NTM Monthly

The latest research in NTM

NTM Monthly features information about recent publications and research involving nontuberculous mycobacterial (NTM) lung disease and related lung conditions. Sign up to receive these research highlights in your inbox every month


April 1, 2020

Non-tuberculous mycobacterial infections - A neglected and emerging problem

Ahmed I, et al. Int J Infect Dis. 2020.

  • This article reviews the incidence and burden of non-tuberculous mycobacteria infections and highlights why the true extent is unknown.
  • The reasons behind estimation of both incidence and burden are considered in detail and include complex diagnosis and NTM not being considered until late in the course of disease.
  • Research needs and possibilities are identified and discussed in detail and include efforts towards rapid diagnostic tests and the identification of biomarkers to monitor treatment response

Real-life evaluation of clinical outcomes in patients undergoing treatment for non-tuberculous mycobacteria lung disease: A ten-year cohort study

Aliberti S, et al. Respir Med. 2020;164.

  • This observational retrospective study investigated NTM-LD outcomes in a real-life setting in 170 adults who received treatment for NTM-LD in Milan from 2007 to 2017.
  • Mycobacterium avium complex (MAC) was the most commonly isolated species (71.2%), followed by M. kansasii (9.4%) and M. xenopi (7.1%).
  • Adverse events occurred in 37.6% of patients and cultures during treatment could not be performed in 42.9% of patients due to absence of spontaneous sputum production or patients’ willingness to undergo bronchoscopy.
  • Of the entire study population, treatment outcomes were unsuccessful in 35.3% of patients with the reasons being treatment halted (13.5%), recurrence (11.2%), re-infection (5.3%), treatment failure (4.1%) and relapse (1.2%).
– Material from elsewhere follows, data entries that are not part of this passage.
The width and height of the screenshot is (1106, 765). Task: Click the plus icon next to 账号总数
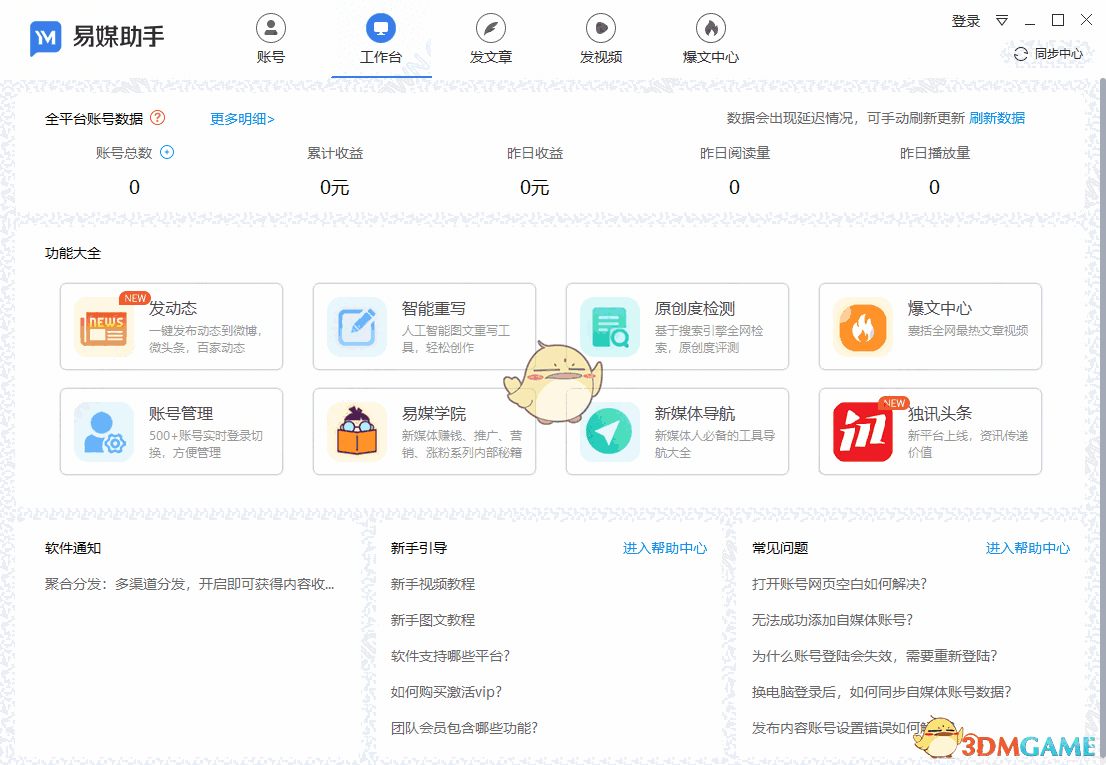[x=166, y=153]
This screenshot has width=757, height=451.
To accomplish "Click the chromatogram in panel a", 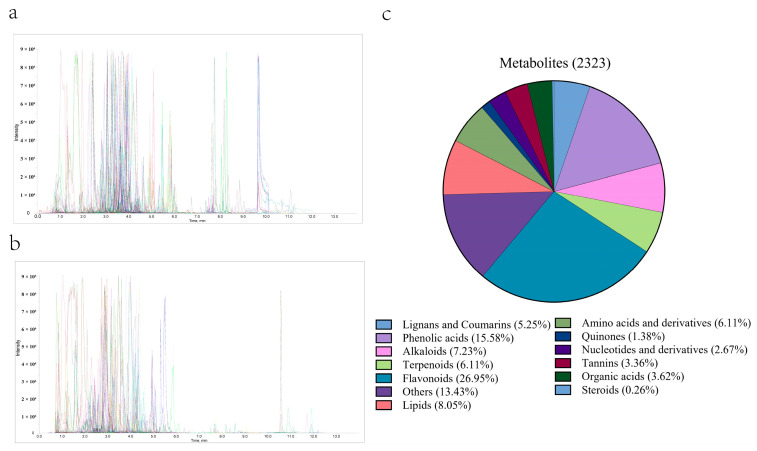I will tap(188, 129).
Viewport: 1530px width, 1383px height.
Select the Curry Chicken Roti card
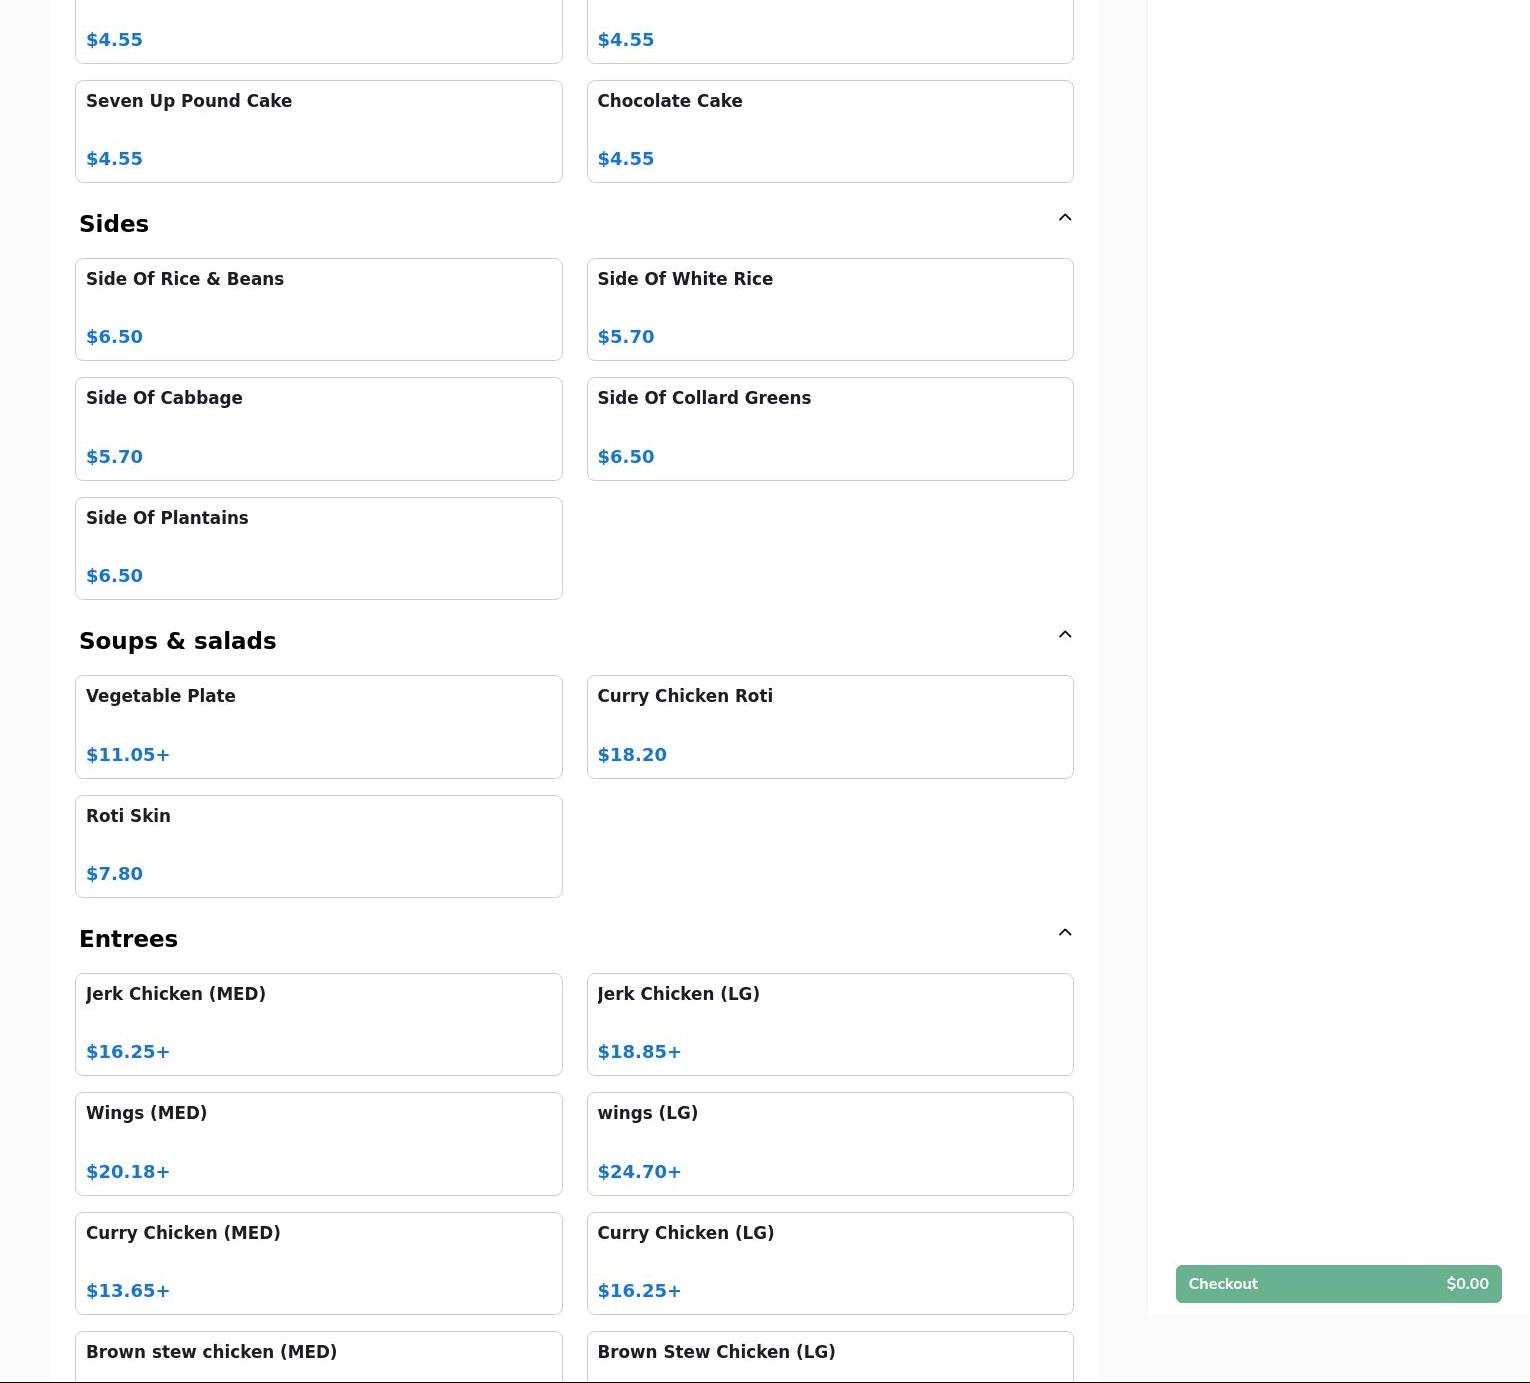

Comparison of the chest computed tomography findings between patients with pulmonary tuberculosis and those with Mycobacterium avium complex lung disease

Miura K, et al. Respir Investig. 2019.

  • This retrospective study compared the differences in chest CT findings between patients meeting the diagnostic criteria of pulmonary TB or Mycobacterium avium complex (MAC) lung disease from May 2005 to August 2015 at Shimane University Hospital, Japan.
  • CT images were evaluated for abnormal findings and classified accordingly. Characteristics which were compared included presence and distribution of granular shadows, bronchiectasis and cavities.
  • Whereas extensive bronchiectasis, cavity lesions and granular shadows connected to bronchiectasis were more common amongst MAC lung disease patients, granular shadows and bronchiectasis were generally distributed to the right upper lobe and left upper division in patients with pulmonary TB showing that chest CT findings could be useful in differentiating the diseases.

Job code NP-UK-00130. Date 1 Apr 2020.